Diabetes mellitus (DM) is a common metabolic disorder, characterizing by unusually high blood sugar level. One therapeutic strategy to reduce the postprandial hyperglycemia is delaying the absorption of glucose by inhibition of α-glucosidase (α-Gls) and α-amylase (α-Amy). The α-Gls inhibitors such as acarbose, miglitol, voglibose, and emiglitate are currently used as therapeutic medicines for the treatment of diabetic patients with postprandial hyperglycemia. However, the prolonged use of these medicines by the patients could result in development of different side effects such as stomach cramping, vomiting and diarrhea. Therefore, there is still an increased demand for the new and safer antidiabetic medicines. In this study, novel derivatives of curcumin were synthesized and their inhibitory activity against both α-Gls and α-Amy were examined spectroscopically. The curcumin derivatives indicated significant inhibitory properties against α-Gls enzyme. Also, these derivatives demonstrated a week inhibition against α-Amy which is also important in terms of their possibly reduced associated gastrointestinal side effects.
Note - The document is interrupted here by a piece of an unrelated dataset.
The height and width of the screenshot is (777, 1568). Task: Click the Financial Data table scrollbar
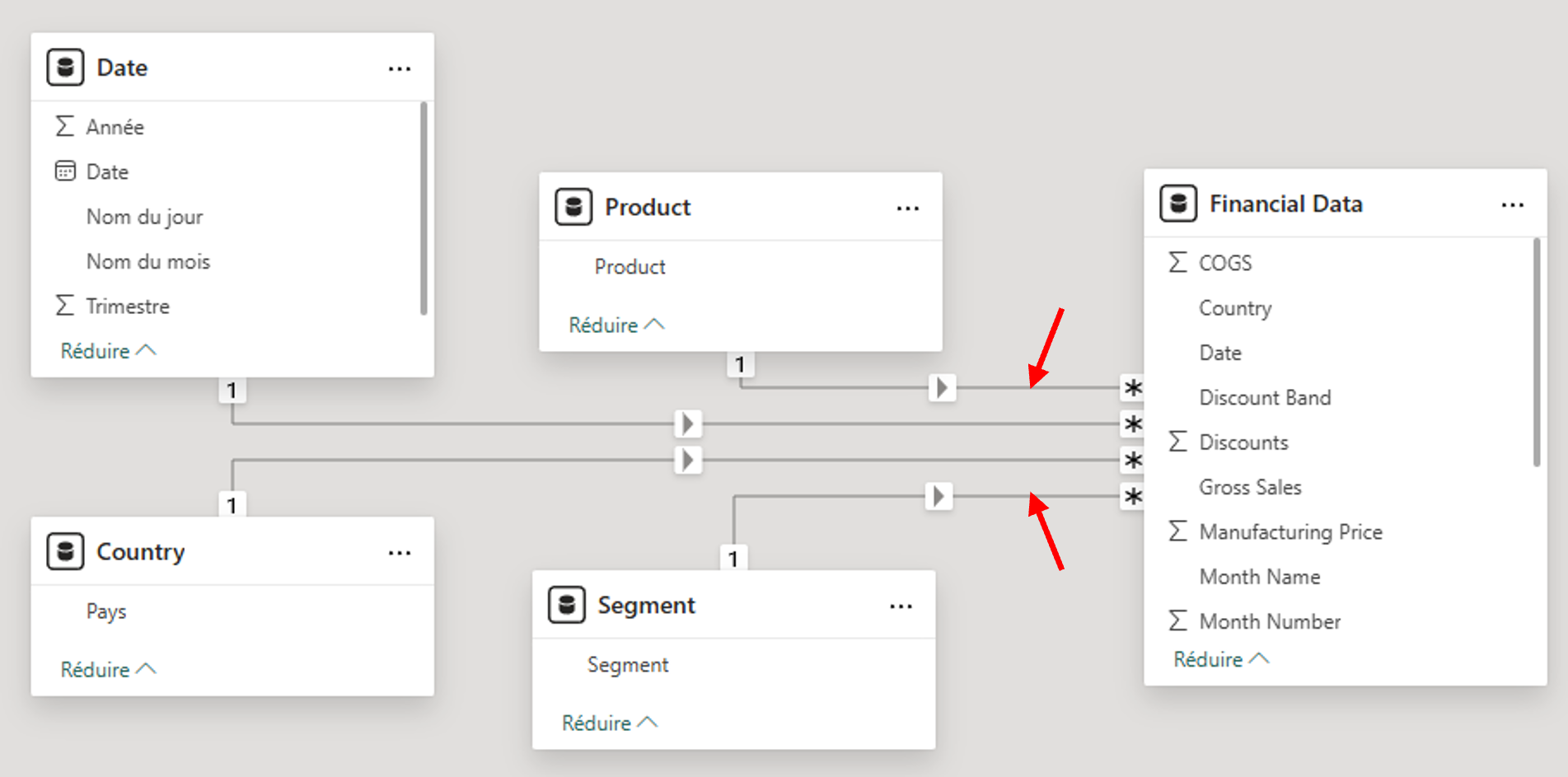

The synthetic curcumin derivatives indicated significant antioxidant activity, increasing their therapeutic value when considering that oxidative stress is a pathogenic link between hyperglycemia and development of various diabetic complications. These synthetic compounds were also revealed no significant effect against two bacterial target cells living as the microflora in human intestine. Our study suggests the synthetic curcumin derivatives as potential antidiabetic medicines.